By John R. Ratliff, Boomerang Staff Writer
When you start a job search, tradition holds, you must begin by creating a résumé. Once you've crafted one "perfect" résumé, you polish it to a shine, then make dozens of copies and always have one on hand to give to potential employers. Unfortunately, there is no such thing as a perfect résumé. Instead, today's job market favors a focus on creating a toolkit of information elements that you can use to create a custom résumé that speaks to each employer's needs and interests as opportunities arise.
Know the jobs you want and the skills you need to do them well. You know the types of work that you want or are willing to do. Think about each of these positions and list the skills you will need to be successful. As you interview, ask the hiring managers to list the skills they think are important so you can constantly brush up your list. Now, determine what skills you can demonstrate through your accomplishments and which ones you may need to work on.
Know the difference between an accomplishment and a responsibility. Rather than focusing on responsibilities you've had in past jobs (e.g., "managed accounts," "made cold calls"), think about accomplishments that demonstrate instances when you performed your responsibilities extremely well or were recognized or rewarded for your work. Quantify your success whenever possible (e.g., "managed a sales team of four reps responsible for $5.7 million in accounts").
Use a "modular" approach. For every skill or skill set you identify (e.g., "Leadership," "Project Management," "Sales"), come up with a list of 2-4 accomplishments that show you have that skill.
- Closed $1.2 million in accounts in FY 2011.
- Manage seven corporate accounts valued at more than $3 million.
- Earned "Salesperson of the Year" award in 2010.
These lists will become "modules" that you can plug into a basic résumé framework (contact info, employment and training history) under the heading "Relevant Skills and Accomplishments." This allows you to custom-tailor a résumé for each potential employer by including only the most relevant skills. Have everything ready electronically so that you can assemble and send a résumé within a day (or even hours) of meeting someone.
Share your objective with your potential new boss. Your objective is always the specific job you are creating this résumé for, but it should also anticipate the employers' objectives in hiring someone. Put yourself in their shoes, try to think of what their goals are and show how you can help them achieve them.
Objective: The Sales Manager position with a firm desiring an accomplished sales professional with a proven record of success and the following skills...
When it comes to history, be relevant. Your résumé should be 75-80 percent skills and accomplishments, and present your work and education history very briefly. This section should show where you had your accomplishments and demonstrate that you meet the minimum qualifications for the job (i.e., degree and years of experience). List only the most relevant jobs and education. For jobs, give only the company name, the years worked and a descriptive job title. Include volunteer work (not identified as such) if it is relevant to the job you are seeking. For education, list only the name of the school and degree earned. If relevant, you can also include any awards or distinctions (e.g., "cum laude").
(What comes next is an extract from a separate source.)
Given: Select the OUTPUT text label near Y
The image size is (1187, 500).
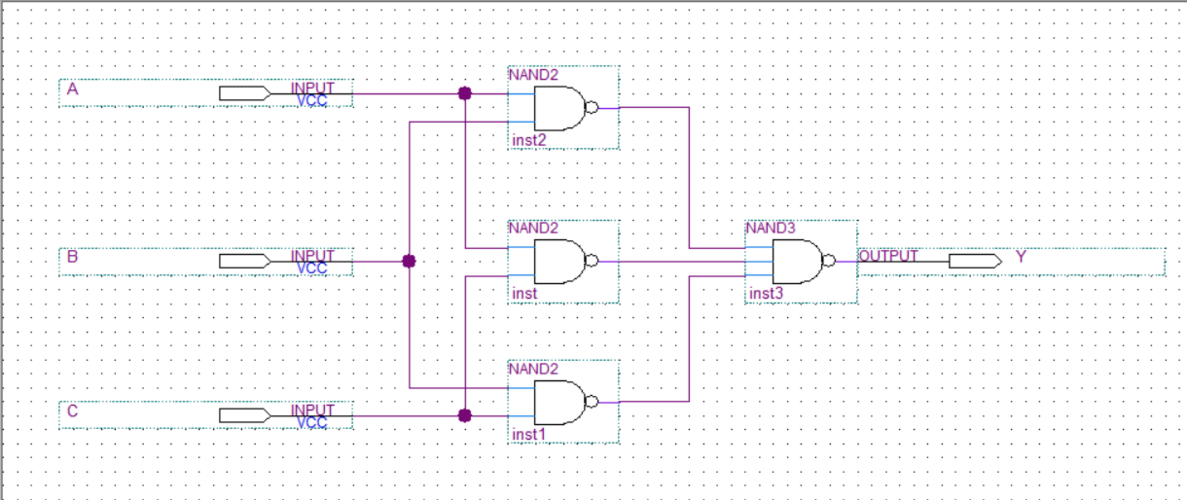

Proofread, have a friend proofread, then have a stranger proofread. In a competitive job market, employers are often looking for "easy outs" - some mistake or exception that will allow them to easily thin the ranks of potential candidates. Typos, misspellings, incorrect grammar and other careless mistakes on your résumé could take you out of the running before the employer even sees your qualifications. Make sure all elements of your résumé toolkit (e.g., framework and skills modules) have been read and re-read and are error-free.
Custom-building a résumé for each employer and each job takes extra work and planning, but it also shows the employer that you know what you want to do, as well as how you are qualified to do it. This may be just the edge that helps you stand out.